CAP-1002, an Allogeneic Cell Therapy Demonstrates Disease Modification in Later-Stage DMD Patients: 18-Month Results from the HOPE-2-Open Label Extens


Clinical Trials

Poster Number: 163


Linda Marban, PhD, Capricor Therapeutics, Craig M. McDonald, M.D.,, M.d, University of California at Davis (USA), Suzanne Hendrix,, Ph.D.,, Pentara Corporation, Matthew M. Harmelink, M.D, Medical College of Wisconsin., Arun S. Varadhachary,, M.D, Barnes-Jewish Hospital, Cuixia Tian, M.D, CCHMC, Michelle Eagle,, Ph.D, Atom International Ltd (UK), Linda Marban, Ph.D,, Susan Apkon,, M.D.,, Children's Hospital Colorado

CAP-1002, an investigational cell therapy product, has shown promising clinical outcomes for the treatment of Duchenne muscular dystrophy (DMD) in multiple clinical trials. In the randomized, double-blind and placebo-controlled HOPE-2 clinical trial, CAP 1002 versus placebo was investigated in 20 DMD subjects demonstrating disease stabilization in both cardiac and skeletal muscle function in primarily non-ambulant DMD patients. 13 patients (CAP-1002: n=6; placebo: n=7) entered a subsequent open-label extension study (HOPE-2-OLE) where all patients received CAP-1002 with 12 having completed an 18-month follow-up. Importantly, subjects were off treatment for approximately one year following completion of HOPE-2 (“Gap Phase”) allowing for evaluation of patients both on- and off-treatment.
The 18-month analysis for performance of upper limb (PUL v2.0) further strengthened the previously reported results from HOPE-2. Significant differences were observed for subjects in HOPE-2-OLE compared with the placebo subjects in HOPE-2 (Δ=2.78 points (with 18 month OLE scaled to 12 months), p=0.0021) and in the Gap Phase (Δ=3.34 points (with 18 month OLE scaled to 12 months), p=0.0008). Disease progression slowed significantly in the original HOPE-2 placebo group after starting CAP-1002, resulting in a decreased between-group difference than observed in the HOPE-2 trial.

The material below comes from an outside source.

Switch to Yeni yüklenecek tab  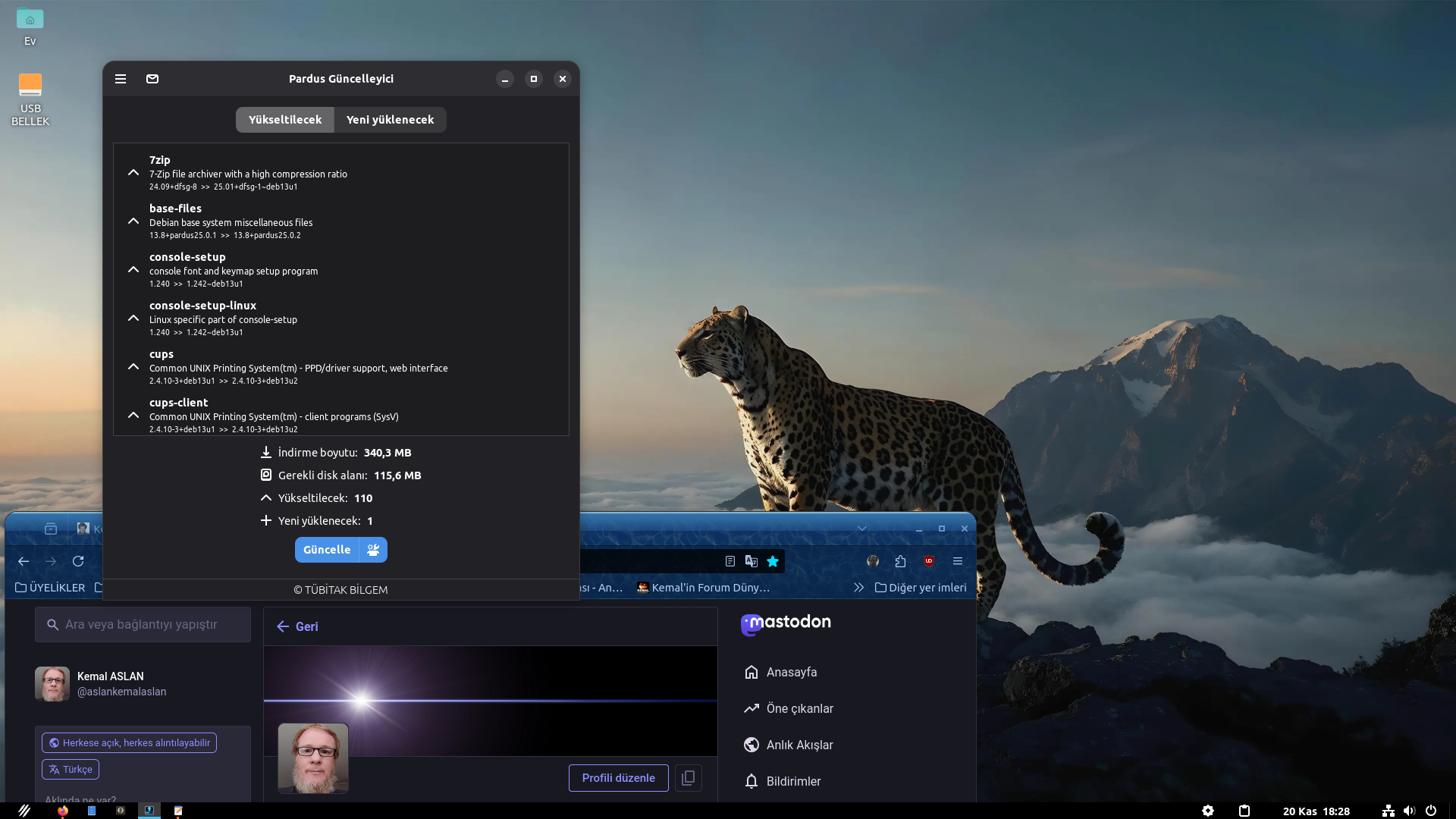pos(390,120)
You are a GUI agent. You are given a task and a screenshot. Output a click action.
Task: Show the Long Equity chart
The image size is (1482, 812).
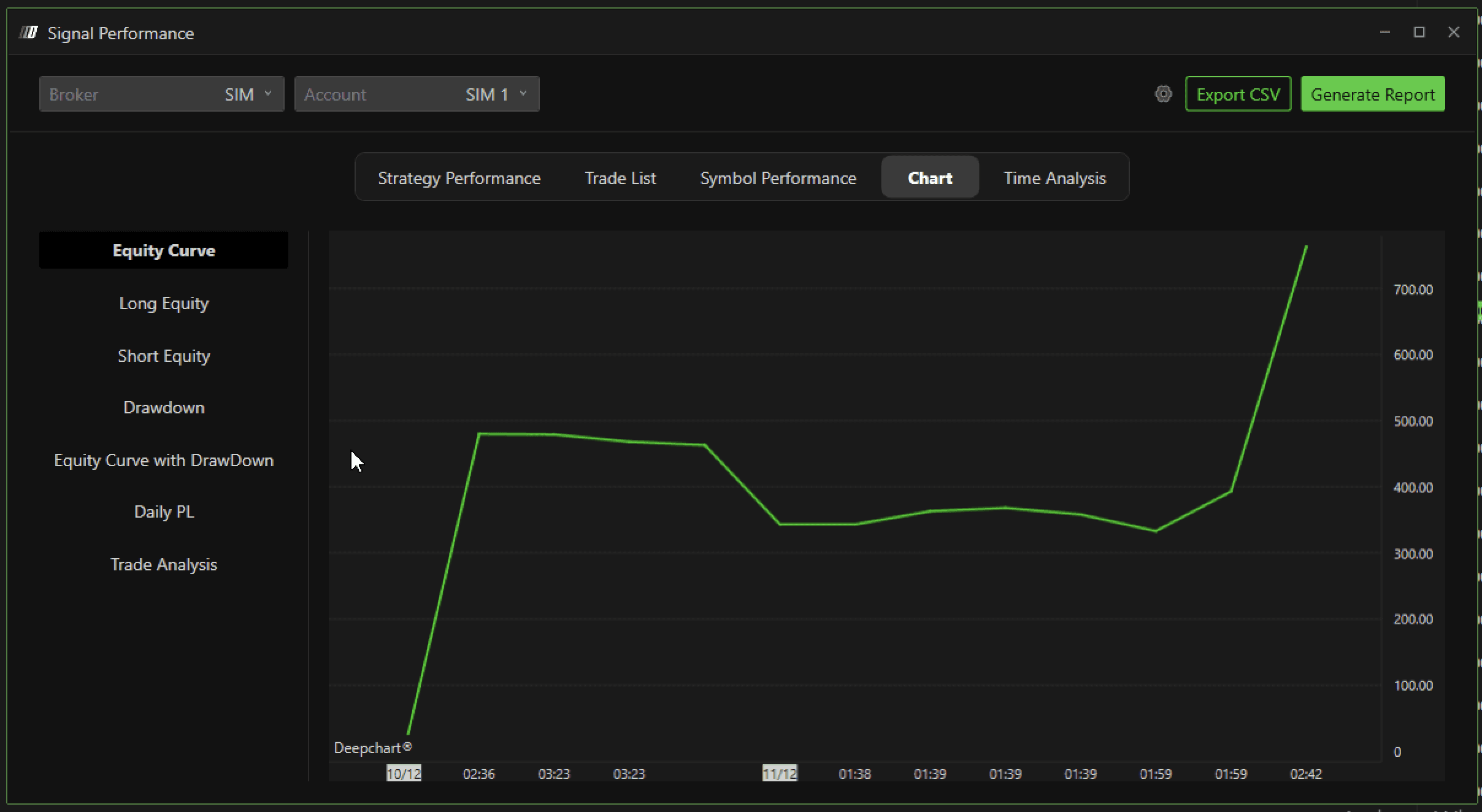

The mean change from baseline in HOPE-2-OLE is comparable to that in the HOPE-2 CAP-1002 group and is significantly different from that in the HOPE-2 placebo group.
Data from HOPE-2 and the OLE suggested that CAP-1002 slows upper limb functional decline in DMD by modifying disease. The significant difference in PUL v2.0 scores between groups (CAP-1002 vs. placebo) in HOPE-2 (p=0.0059) was maintained in the Gap Phase (p=0.0017 without baseline covariate). Additionally, a non-inferiority analysis of disease progression slopes in the Gap Phase showed no convergence. All statistical inference is based on an MMRM assuming spatial power law covariance structure.
CAP-1002 was well tolerated without new safety signals identified in HOPE-2-OLE. CAP-1002 demonstrates novel, clinically meaningful, and cumulative preservation of upper limb function by potentially modifying the underlying disease.